───── DATA ─────

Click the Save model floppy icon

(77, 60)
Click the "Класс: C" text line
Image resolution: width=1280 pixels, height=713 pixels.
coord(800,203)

─────

> [TASK OBJECTIVE]: All of the entries above need to be printed again exactly.

> [ANSWER SECTION]:
Click the Save model floppy icon

(77, 60)
Click the "Класс: C" text line
Image resolution: width=1280 pixels, height=713 pixels.
coord(800,203)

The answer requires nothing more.